Science is a discipline, and disciplines are exacting. All disciplines maintain rules of conduct and self-policing. All gain strength, respect, and acceptance by working honorably within their bounds and knowing when transgression upon other realms counts as hubris or folly. Science, as a discipline, tries to understand the factual state of nature and to explain and coordinate these data into general theories. Science teaches us many wonderful and disturbing things—facts that need weighing when we try to develop standards of conduct, and when we ponder the great questions of morals and aesthetics. But science cannot answer these questions alone and science cannot dictate social policy.

Scientists have power by virtue of the respect commanded by the discipline. We may therefore be sorely tempted to misuse that power to further a personal prejudice or social goal: Why not provide that extra oomph by extending the umbrella of science over a personal preference in ethics or politics? But we cannot, lest we lose the respect that tempted us in the first place. NOMA cuts both ways.

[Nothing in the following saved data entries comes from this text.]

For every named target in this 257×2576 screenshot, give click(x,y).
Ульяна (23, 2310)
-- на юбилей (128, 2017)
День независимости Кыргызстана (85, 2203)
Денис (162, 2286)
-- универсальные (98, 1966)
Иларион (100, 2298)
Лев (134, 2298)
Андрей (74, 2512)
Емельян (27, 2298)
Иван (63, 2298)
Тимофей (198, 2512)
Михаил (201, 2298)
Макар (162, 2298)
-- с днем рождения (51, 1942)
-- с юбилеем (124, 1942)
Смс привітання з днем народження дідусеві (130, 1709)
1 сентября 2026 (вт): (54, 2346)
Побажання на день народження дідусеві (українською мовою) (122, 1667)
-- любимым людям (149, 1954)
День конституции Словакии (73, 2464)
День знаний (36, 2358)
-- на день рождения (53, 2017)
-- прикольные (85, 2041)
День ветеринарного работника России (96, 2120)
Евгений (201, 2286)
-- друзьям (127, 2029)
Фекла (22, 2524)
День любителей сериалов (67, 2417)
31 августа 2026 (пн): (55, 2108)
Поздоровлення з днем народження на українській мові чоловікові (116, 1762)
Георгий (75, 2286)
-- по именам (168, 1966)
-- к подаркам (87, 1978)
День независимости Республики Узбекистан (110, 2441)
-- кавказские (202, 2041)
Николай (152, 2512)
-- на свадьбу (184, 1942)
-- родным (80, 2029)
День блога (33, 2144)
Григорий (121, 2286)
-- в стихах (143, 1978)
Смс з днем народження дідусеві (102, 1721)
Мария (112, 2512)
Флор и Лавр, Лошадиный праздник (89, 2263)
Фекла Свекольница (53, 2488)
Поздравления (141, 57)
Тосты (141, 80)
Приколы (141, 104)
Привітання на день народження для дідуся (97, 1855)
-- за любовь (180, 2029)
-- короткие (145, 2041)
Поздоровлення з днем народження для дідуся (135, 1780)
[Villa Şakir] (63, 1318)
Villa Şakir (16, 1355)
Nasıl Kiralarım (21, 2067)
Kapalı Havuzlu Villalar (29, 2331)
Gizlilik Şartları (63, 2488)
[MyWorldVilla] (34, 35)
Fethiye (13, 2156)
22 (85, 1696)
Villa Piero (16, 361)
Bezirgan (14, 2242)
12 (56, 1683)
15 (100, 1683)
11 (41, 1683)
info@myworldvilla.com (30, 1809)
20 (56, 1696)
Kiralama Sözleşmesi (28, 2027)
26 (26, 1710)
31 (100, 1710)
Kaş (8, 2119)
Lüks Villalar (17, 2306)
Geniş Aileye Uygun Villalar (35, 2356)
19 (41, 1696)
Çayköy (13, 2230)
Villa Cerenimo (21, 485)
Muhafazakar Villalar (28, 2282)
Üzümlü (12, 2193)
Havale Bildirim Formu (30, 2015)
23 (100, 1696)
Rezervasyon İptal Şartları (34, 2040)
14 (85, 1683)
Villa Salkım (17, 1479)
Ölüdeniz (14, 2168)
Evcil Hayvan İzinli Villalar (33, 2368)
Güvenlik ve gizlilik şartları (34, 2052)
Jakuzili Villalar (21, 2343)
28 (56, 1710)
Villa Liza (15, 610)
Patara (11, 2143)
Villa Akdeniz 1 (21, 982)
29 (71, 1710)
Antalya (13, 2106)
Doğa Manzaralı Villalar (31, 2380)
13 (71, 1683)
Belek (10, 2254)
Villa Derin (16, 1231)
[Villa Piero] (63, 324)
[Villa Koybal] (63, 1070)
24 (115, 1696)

We live with poets and politicians, preachers and philosophers. All have distinctive ways of knowing, valid in their proper domains. No single way can hold
all the answers in our wondrously complex world. Besides, highfalutin morality aside, if we continue to overextend the boundaries of science, folks like Bryan will nail us properly for their own insidious purposes.

We should give the last word to Vernon Kellogg, a great teacher who understood the principle of strength in limits, and who listened with horror to the ugliest misuses of Darwinism. Kellogg properly taught in his textbook (with David Starr Jordan) that Darwinism cannot provide moral answers:

Some men who call themselves pessimists because they cannot read good into the operations of nature forget that they cannot read evil. In morals the law of competition no more justifies personal, official, or national selfishness or brutality than the law of gravitation justifies the shooting of a bird.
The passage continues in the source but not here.